Marie Elisabeth's father participated in the Franco-Prussian War, where he fought in nearly every battle. After the war, Georg II devoted himself to the stage, and his court became famous for its brilliance and culture. A year after Feodora's death, Georg II married for a third and last time to Ellen Franz, a stage actress. A happy marriage, together they founded the Meiningen Ensemble, which became the centre for dramatic art in Germany.

==Music==
As her father was a great patron of the stage and the founder of a national theater, Marie Elisabeth was raised in this environment, consequently becoming artistic and a great lover of music like her parents. She received a thorough education under the tutelage of Theodor Kirchner, a talented pianist. Her father was a great patron of German composer and pianist Johannes Brahms, who worked as a music teacher in Meiningen for various pupils, including Marie Elisabeth, whom he gave piano lessons to. In addition to Brahms, Marie Elisabeth was in close contact with other famous musicians, such as Richard Strauss, Franz Mannstädt, and Hans von Bülow.

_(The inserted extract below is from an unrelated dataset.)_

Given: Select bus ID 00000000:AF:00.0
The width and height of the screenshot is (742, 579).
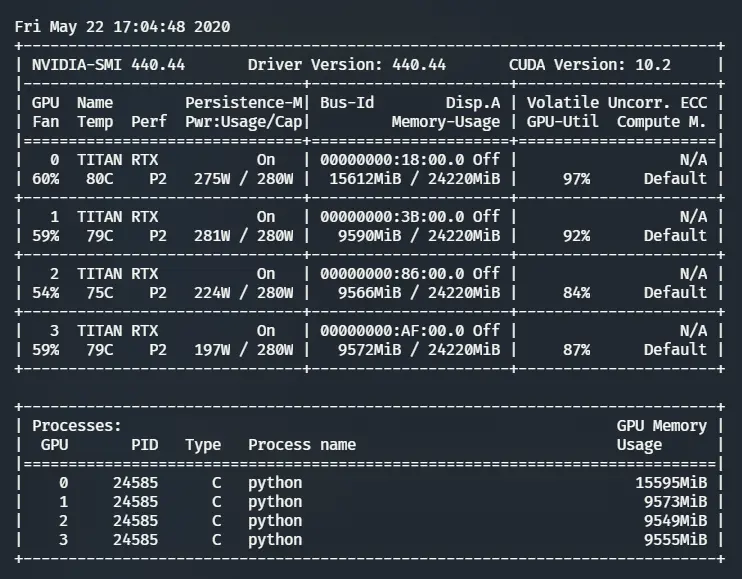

Marie Elisabeth was a student of the Conservatorium; she and Prince Alexander of Hesse, another royal pupil of Brahms, celebrated the birthday of musician Joachim Raff in Frankfurt in 1886. There, they interpreted Brahm's Sonata (Op. 78) for pianoforte and violin in a special feature for the ceremony. At the 1878 wedding of her elder brother Bernhard to Princess Charlotte of Prussia, eldest daughter of German Crown Prince Frederick William, Marie Elisabeth composed a piece of music specially meant for the occasion entitled torch dance.

As of 1913, Marie Elisabeth was the author of Einzugsmarsch for orchestra, Fackeltanz for piano as well as several other piano compositions. She also wrote a "pretty" Cradle Song for violin and piano, and, in 1892, she produced a Romanze in F major for clarinet and piano which had been influenced by Brahms' teachings. At her residence in Berchtesgaden, Marie Elisabeth received a regular circle of artists and encouraged talented singers by financing their education.

Marie Elisabeth died on 22 February 1923 in Obersendling. She never married, and is buried in the cemetery park in Meiningen.